(Records from a collection)
___
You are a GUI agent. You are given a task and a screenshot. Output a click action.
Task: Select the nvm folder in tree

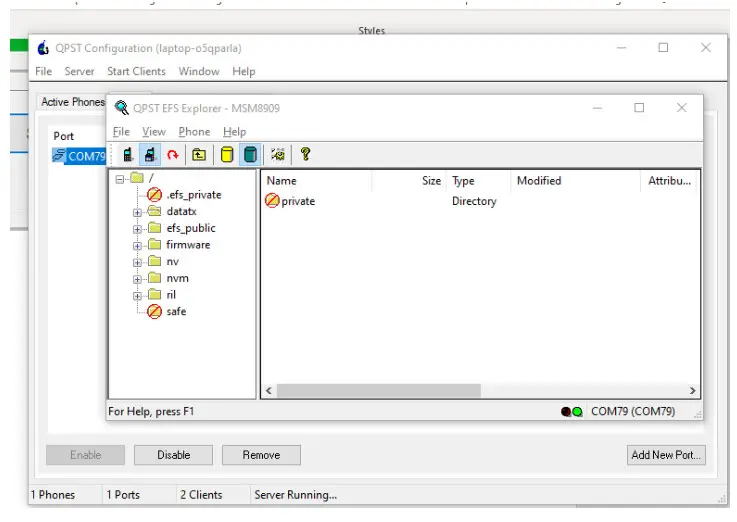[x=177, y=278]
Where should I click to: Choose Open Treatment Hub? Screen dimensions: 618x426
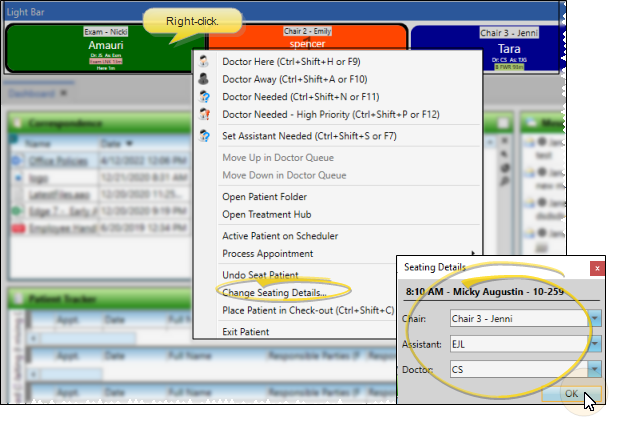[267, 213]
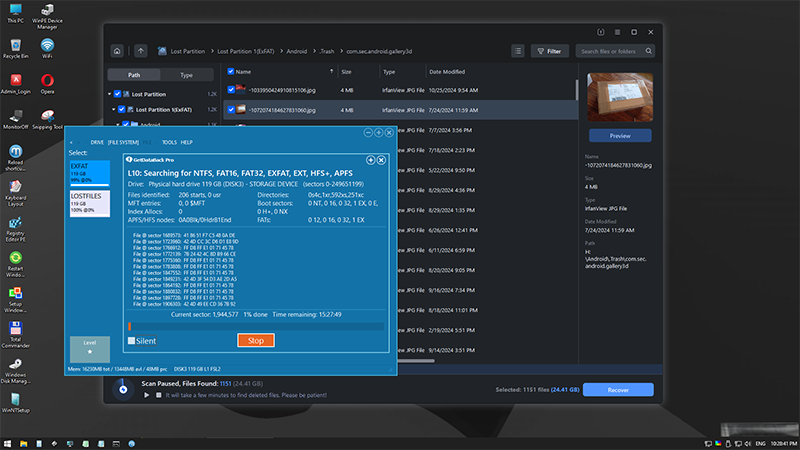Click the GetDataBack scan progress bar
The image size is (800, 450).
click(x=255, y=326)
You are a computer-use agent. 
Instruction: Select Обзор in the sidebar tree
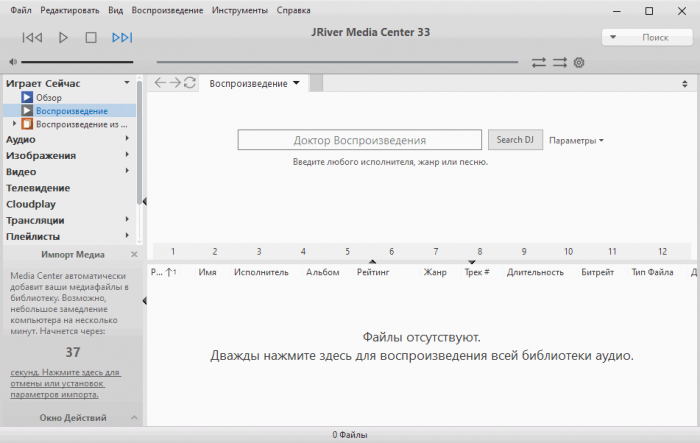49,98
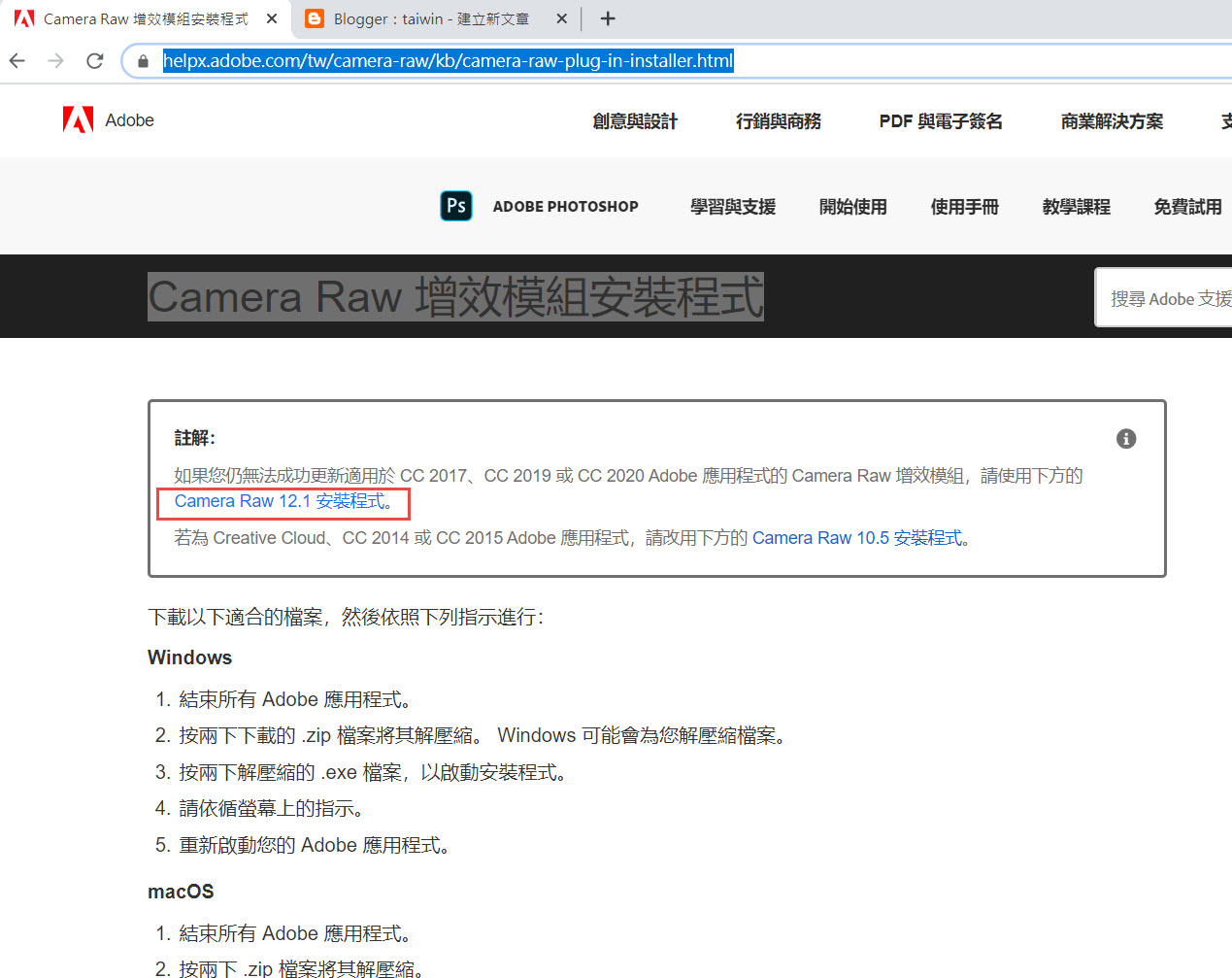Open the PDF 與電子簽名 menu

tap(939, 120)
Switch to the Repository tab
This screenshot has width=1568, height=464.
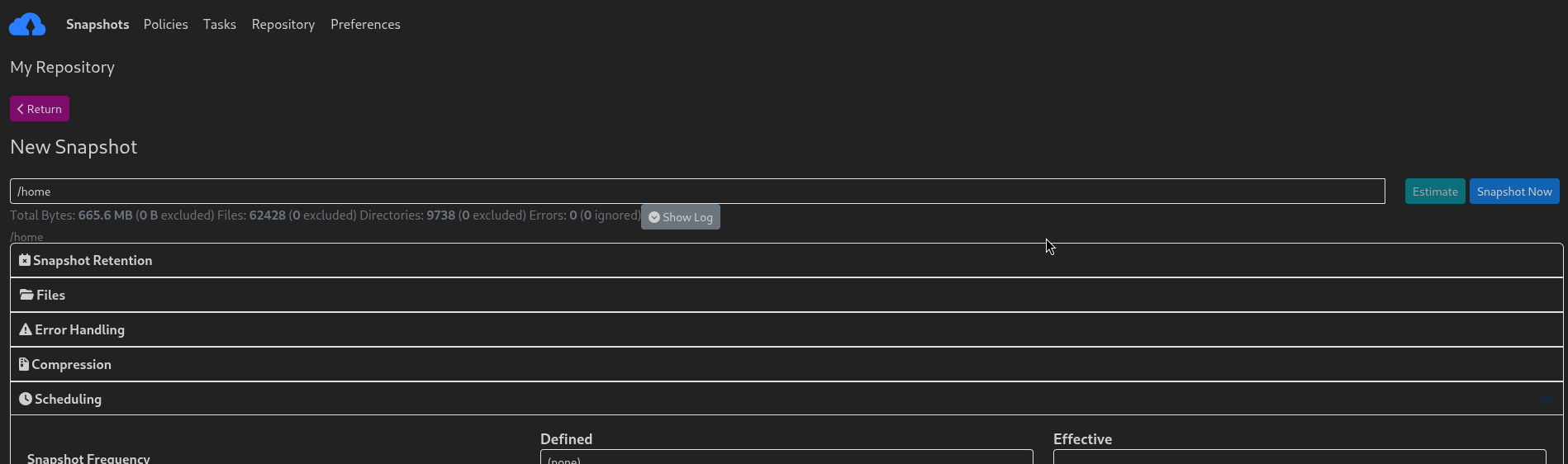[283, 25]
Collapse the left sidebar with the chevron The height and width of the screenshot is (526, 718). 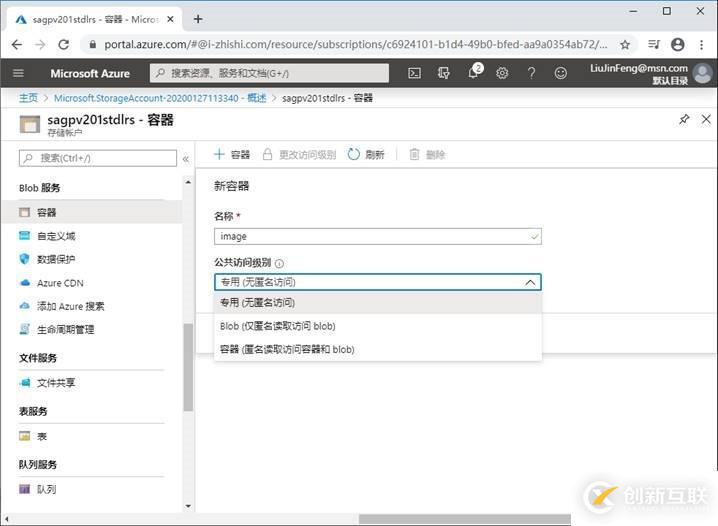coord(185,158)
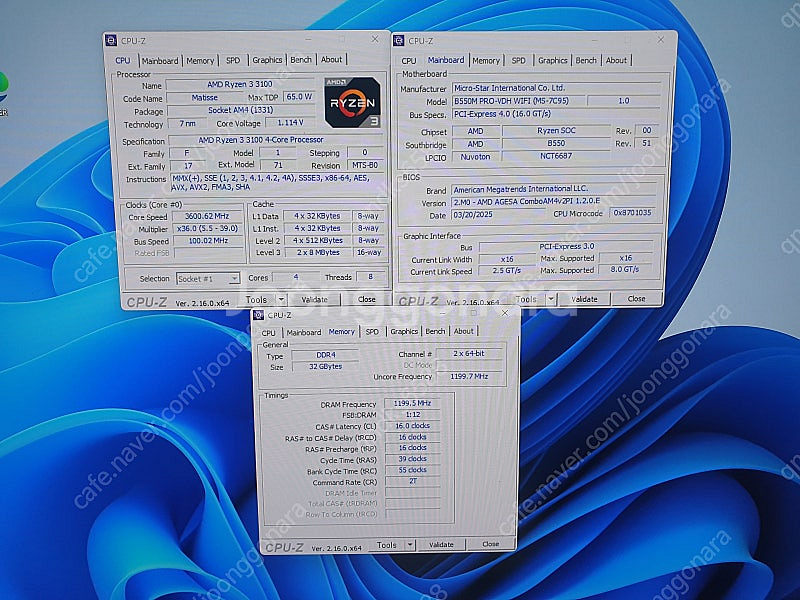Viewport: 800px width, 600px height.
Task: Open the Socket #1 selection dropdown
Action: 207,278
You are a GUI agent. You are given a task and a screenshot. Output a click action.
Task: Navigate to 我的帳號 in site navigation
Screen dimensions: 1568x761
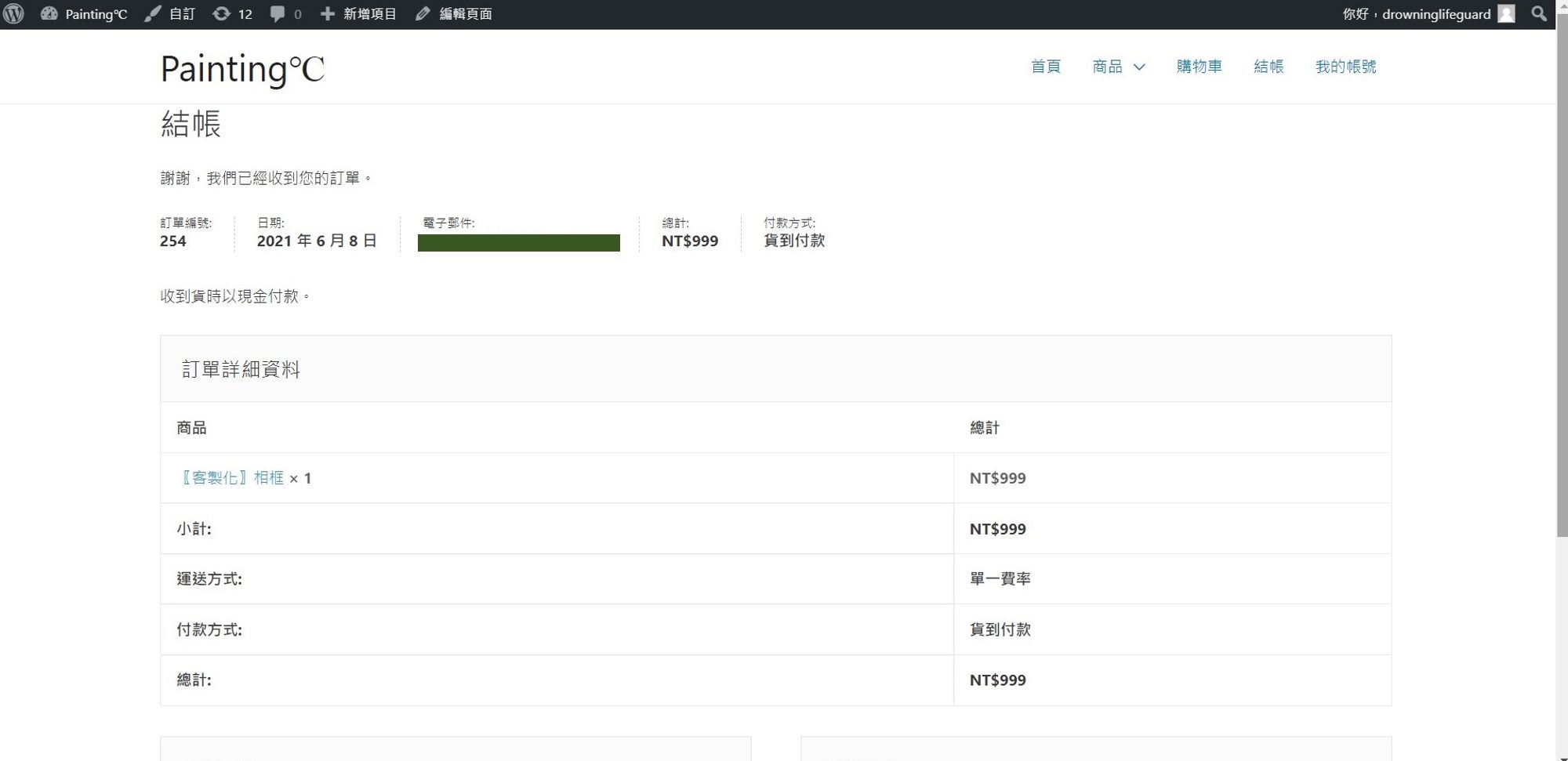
___
_EXERCISE_: Give again, word for word, every line from the top of the data above to the line holding "You are a computer-use agent.", inclusive, with the pictures left out.

_SOLUTION TO THIS PROBLEM_:
You are a GUI agent. You are given a task and a screenshot. Output a click action.
Task: Select the nvm folder in tree

[x=177, y=278]
Where should I click to: Choose Open Treatment Hub? Screen dimensions: 618x426
[267, 213]
Click the GetDataBack scan progress bar
The image size is (800, 450).
click(x=255, y=326)
You are a computer-use agent. 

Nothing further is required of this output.